» **Brief**
Look through the data that follows and copy each line with the string "screenshot".

» **Input material**
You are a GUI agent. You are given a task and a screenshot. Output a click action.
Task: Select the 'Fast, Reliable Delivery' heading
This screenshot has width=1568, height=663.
---
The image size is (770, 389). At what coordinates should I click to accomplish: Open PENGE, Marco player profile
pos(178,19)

» **Solution to this exercise**
You are a GUI agent. You are given a task and a screenshot. Output a click action.
This screenshot has width=1568, height=663.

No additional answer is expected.